[[ Given records, beginning ]]

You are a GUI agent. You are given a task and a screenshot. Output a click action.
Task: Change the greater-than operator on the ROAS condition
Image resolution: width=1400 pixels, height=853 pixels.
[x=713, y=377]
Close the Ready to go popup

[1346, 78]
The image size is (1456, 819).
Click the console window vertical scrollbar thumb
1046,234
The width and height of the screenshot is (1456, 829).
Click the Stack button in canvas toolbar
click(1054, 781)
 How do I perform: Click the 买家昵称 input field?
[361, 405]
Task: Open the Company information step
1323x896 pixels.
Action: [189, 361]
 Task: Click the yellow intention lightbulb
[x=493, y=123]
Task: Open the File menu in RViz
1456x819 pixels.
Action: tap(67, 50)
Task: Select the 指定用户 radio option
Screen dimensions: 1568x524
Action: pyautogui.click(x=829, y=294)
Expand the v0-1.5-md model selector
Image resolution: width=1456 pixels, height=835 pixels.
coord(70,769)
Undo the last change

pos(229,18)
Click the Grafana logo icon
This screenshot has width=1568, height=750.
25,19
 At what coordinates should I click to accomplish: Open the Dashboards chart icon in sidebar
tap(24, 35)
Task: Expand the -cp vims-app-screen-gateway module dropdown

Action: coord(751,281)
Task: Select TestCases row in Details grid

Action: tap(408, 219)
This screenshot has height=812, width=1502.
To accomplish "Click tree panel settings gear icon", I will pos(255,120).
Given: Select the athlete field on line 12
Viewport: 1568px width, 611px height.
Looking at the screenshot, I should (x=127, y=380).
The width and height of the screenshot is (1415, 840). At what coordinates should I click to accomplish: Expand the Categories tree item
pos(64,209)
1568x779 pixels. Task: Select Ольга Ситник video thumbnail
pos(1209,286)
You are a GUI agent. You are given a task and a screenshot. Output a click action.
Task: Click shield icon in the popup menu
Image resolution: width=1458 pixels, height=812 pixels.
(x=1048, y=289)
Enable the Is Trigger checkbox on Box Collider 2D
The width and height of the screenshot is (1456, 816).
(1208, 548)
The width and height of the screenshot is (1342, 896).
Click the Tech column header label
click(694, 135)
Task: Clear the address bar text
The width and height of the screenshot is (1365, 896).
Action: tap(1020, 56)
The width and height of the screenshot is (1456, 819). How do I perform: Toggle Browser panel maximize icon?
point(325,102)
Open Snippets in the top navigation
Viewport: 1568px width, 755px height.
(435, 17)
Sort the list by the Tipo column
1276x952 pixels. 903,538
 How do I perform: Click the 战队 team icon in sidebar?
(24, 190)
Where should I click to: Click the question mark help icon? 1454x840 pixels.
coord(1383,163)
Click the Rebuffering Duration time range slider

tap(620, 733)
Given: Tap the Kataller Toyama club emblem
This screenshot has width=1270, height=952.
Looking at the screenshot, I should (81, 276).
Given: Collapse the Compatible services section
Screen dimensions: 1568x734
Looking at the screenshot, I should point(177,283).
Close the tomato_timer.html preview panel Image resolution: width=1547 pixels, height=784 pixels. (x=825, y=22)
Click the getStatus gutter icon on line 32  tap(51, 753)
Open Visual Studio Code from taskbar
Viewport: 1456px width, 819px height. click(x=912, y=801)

[[ Given records, end ]]

> [Assigned task]:
Exact copies of all the lines above are required.

> [Exercise response]:
You are a GUI agent. You are given a task and a screenshot. Output a click action.
Task: Change the greater-than operator on the ROAS condition
Image resolution: width=1400 pixels, height=853 pixels.
[x=713, y=377]
Close the Ready to go popup

[1346, 78]
The image size is (1456, 819).
Click the console window vertical scrollbar thumb
1046,234
The width and height of the screenshot is (1456, 829).
Click the Stack button in canvas toolbar
click(1054, 781)
 How do I perform: Click the 买家昵称 input field?
[361, 405]
Task: Open the Company information step
1323x896 pixels.
Action: [189, 361]
 Task: Click the yellow intention lightbulb
[x=493, y=123]
Task: Open the File menu in RViz
1456x819 pixels.
Action: tap(67, 50)
Task: Select the 指定用户 radio option
Screen dimensions: 1568x524
Action: pyautogui.click(x=829, y=294)
Expand the v0-1.5-md model selector
Image resolution: width=1456 pixels, height=835 pixels.
coord(70,769)
Undo the last change

pos(229,18)
Click the Grafana logo icon
This screenshot has width=1568, height=750.
25,19
 At what coordinates should I click to accomplish: Open the Dashboards chart icon in sidebar
tap(24, 35)
Task: Expand the -cp vims-app-screen-gateway module dropdown

Action: coord(751,281)
Task: Select TestCases row in Details grid

Action: tap(408, 219)
This screenshot has height=812, width=1502.
To accomplish "Click tree panel settings gear icon", I will pos(255,120).
Given: Select the athlete field on line 12
Viewport: 1568px width, 611px height.
Looking at the screenshot, I should (x=127, y=380).
The width and height of the screenshot is (1415, 840). At what coordinates should I click to accomplish: Expand the Categories tree item
pos(64,209)
1568x779 pixels. Task: Select Ольга Ситник video thumbnail
pos(1209,286)
You are a GUI agent. You are given a task and a screenshot. Output a click action.
Task: Click shield icon in the popup menu
Image resolution: width=1458 pixels, height=812 pixels.
(x=1048, y=289)
Enable the Is Trigger checkbox on Box Collider 2D
The width and height of the screenshot is (1456, 816).
(1208, 548)
The width and height of the screenshot is (1342, 896).
Click the Tech column header label
click(694, 135)
Task: Clear the address bar text
The width and height of the screenshot is (1365, 896).
Action: tap(1020, 56)
The width and height of the screenshot is (1456, 819). How do I perform: Toggle Browser panel maximize icon?
point(325,102)
Open Snippets in the top navigation
Viewport: 1568px width, 755px height.
(435, 17)
Sort the list by the Tipo column
1276x952 pixels. 903,538
 How do I perform: Click the 战队 team icon in sidebar?
(24, 190)
Where should I click to: Click the question mark help icon? 1454x840 pixels.
coord(1383,163)
Click the Rebuffering Duration time range slider

tap(620, 733)
Given: Tap the Kataller Toyama club emblem
This screenshot has width=1270, height=952.
Looking at the screenshot, I should (81, 276).
Given: Collapse the Compatible services section
Screen dimensions: 1568x734
Looking at the screenshot, I should point(177,283).
Close the tomato_timer.html preview panel Image resolution: width=1547 pixels, height=784 pixels. (x=825, y=22)
Click the getStatus gutter icon on line 32  tap(51, 753)
Open Visual Studio Code from taskbar
Viewport: 1456px width, 819px height. click(x=912, y=801)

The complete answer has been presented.